Melanoma is a form of skin cancer characterized by the uncontrolled growth of pigment-producing cells located
in the skin. While anyone can develop melanoma, it is still not clear how all melanomas develop. Exposure to
ultraviolet (UV) radiation clearly plays a big role. A history of sunburns, especially severe sunburns at an early age, have been shown to increase the risk of developing melanoma. In addition, exposure to UV radiation from indoor tanning increases the danger.
Melanoma usually occurs in adults, but it is sometimes found in children and adolescents. About 20% of all
melanomas will spread. This cancer is not only resistant to most drug therapies, but when it moves to the brain,
there is little that can be done to arrest its onslaught. Patients with late-stage melanoma have a 15% survival rate.
Although melanoma accounts for barely 3% of skin cancer cases, it causes the most skin cancer deaths.

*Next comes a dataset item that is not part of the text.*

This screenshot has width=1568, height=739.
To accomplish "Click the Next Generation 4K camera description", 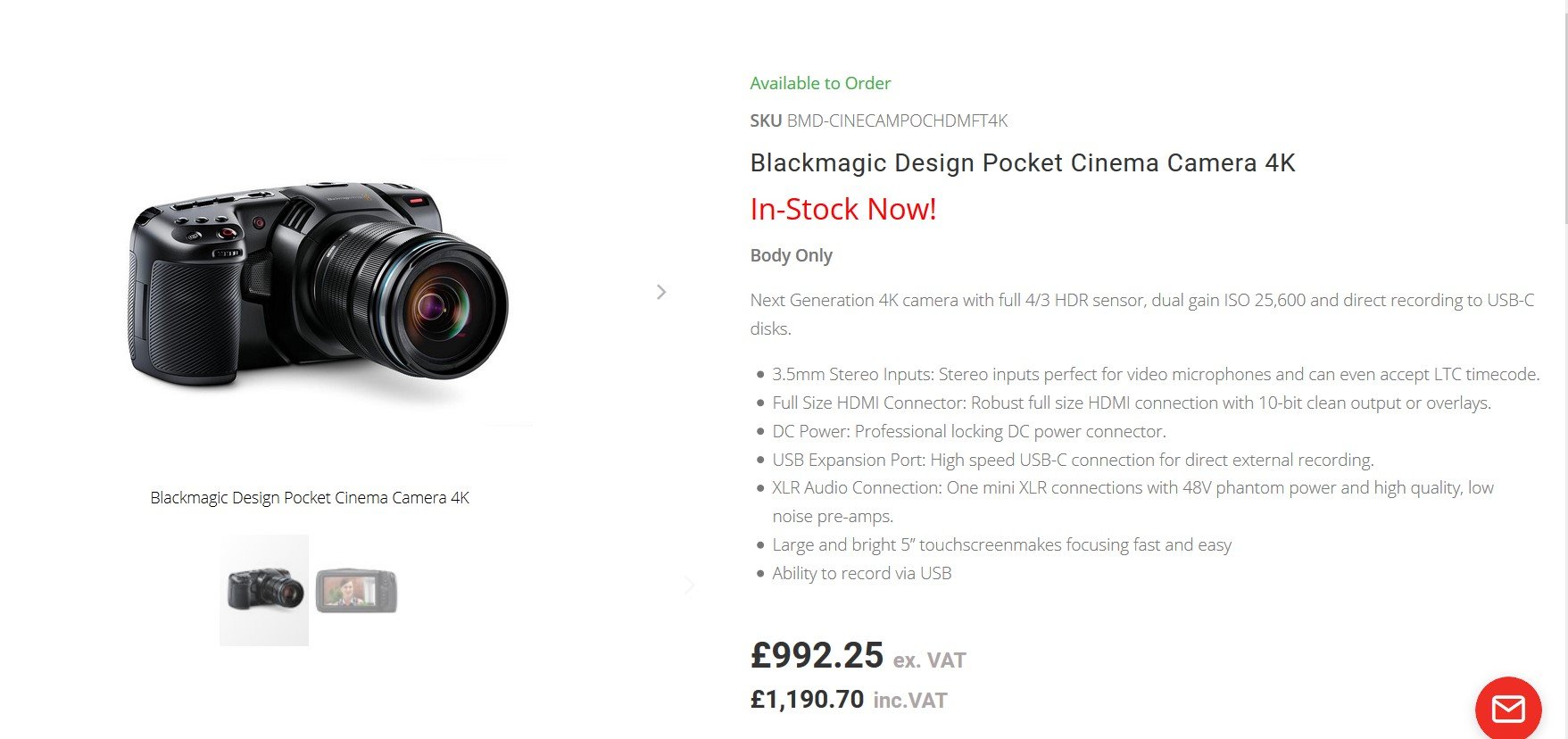I will pyautogui.click(x=1142, y=314).
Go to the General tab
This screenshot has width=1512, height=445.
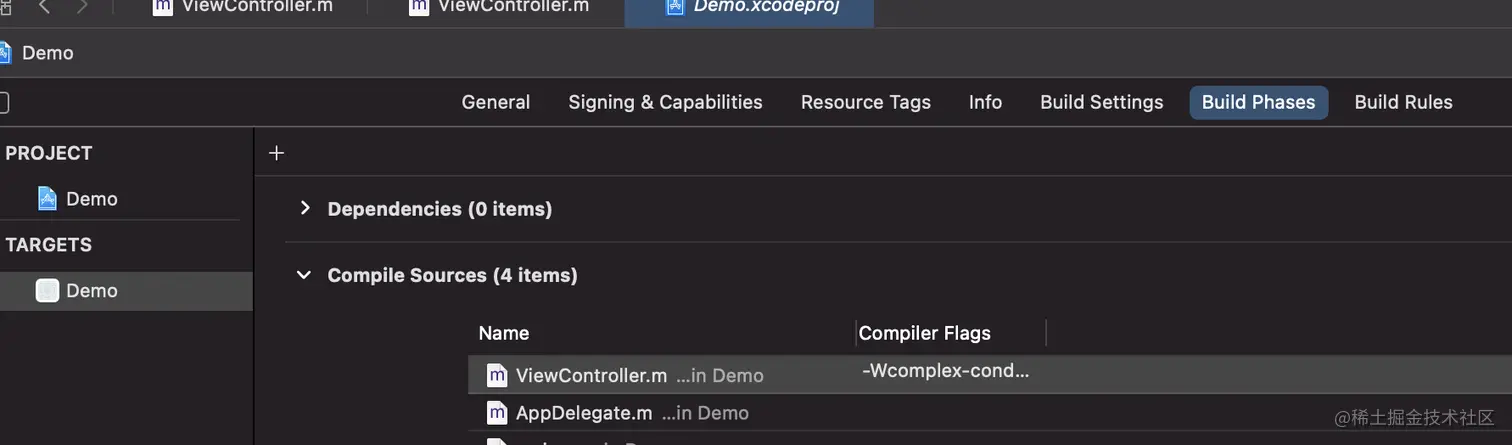pyautogui.click(x=496, y=102)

The incidence of metastatic melanoma has increased over the last 30 years, and the death rate has been increasing faster than that of most other cancers. There were approximately 68,000 new cases of melanoma in the United States in 2009, with 8,700 melanoma-related deaths.
A recent randomized study in the New England Journal of Medicine reported that about 23% of patients with
advanced stage III or IV metastatic melanoma in 125 cancer centers who took an experimental anti-CTLA-4 drug called ipilimumab were still alive two years later, compared to 14% of those who did not receive the drug. Onaverage, those taking ipilimumab survived 10 months, compared to the six months for those who received only a melanoma drug.
What ipilimumab does so well is specifically target the protein molecule, CTLA-4 (or cytoxic T-lymphocyte associated antigen 4), which is found on white blood cells and suppresses the immune system from fighting disease. When ipilimumab is taken, it acts as a T-cell potentiator, however, and blocks the action of CTLA-4, allowing the patient’s immune system to fight the cancer more vigorously. Even though ipilimumab does not cross the blood-brain barrier, the newly activated T-cells do. Small studies with ipilimumab have reported that patients with brain metastases caused by melanoma experienced a 15-month response from the drug, on average.
The long-held dream of researchers to find a way to harness the patient’s own natural defense system to destroy their cancer tumor cells is now getting closer to reality. The effectiveness of ipilimumab in melanoma therapy further confirms the role of immunotherapy as an effective therapeutic treatment, and there are now ongoing clinical trials with other promising immunotherapeutic drugs for patients with prostate cancer and neuroblastoma.
The FDA grants priority review status to medications that offer major advances in treatment, or that provide therapy where no adequate treatment exists. Based on its extraordinary response in improving the survival rates of patients with previously treated advanced melanoma, ipilimumab has received FDA priority review status and the approval of this life-saving drug is expected soon. If all goes as expected, ipilimumab will be the first new melanoma drug available in decades.
Where Are They Now
Melanoma is a form of skin cancer characterized by the uncontrolled growth of pigment-producing cells located in the skin. Although melanoma accounts for barely 3% of skin cancer cases, it causes the most skin cancer deaths. A new drug called ipilimumab specifically blocks the action of the protein molecule, CTLA, which is found on white blood cells and suppresses the immune system from fighting disease. Ipilimumab targets CTLA and allows the patient's immune system to fight the cancer more vigorously.
Ipilimumab was approved by the FDA in March 2011 and in recent phase III trials, the combination therapy of ipilimumab and nivolumab was found to significantly increase progression free survival of melanoma patients by as much as 60% when compared to treatment with ipilimumab alone. Professionals believe that this novel combination of two cancer therapies will become the new standard of care for treatment of melanoma. The therapy has been used in trials for both brain metastasis and systematic disease and has reported similar response rates according to earlier published studies. A 2016 published paper cites the therapy as having challenges with immune checkpoint inhibitors in the treatment of brain tumors more than Metastatic Melanoma. The outlook, however, remains hopeful as more years of research are necessary to test the effectiveness of the therapy as it pertains to brain tumors. As for the metastatic melanoma aspect of the therapy, a 2016 case where this therapy was adapted to a patient previously resistant to T- Cell transfers and impilimumab treatment and was considered a success as of May 2016 as the patient remains disease free. The outcome of combining CTLA4 blockade and the transfer of T cells enhanced the activity of T Cells and provides a broad promise for ipilimumab- resistant melanomas.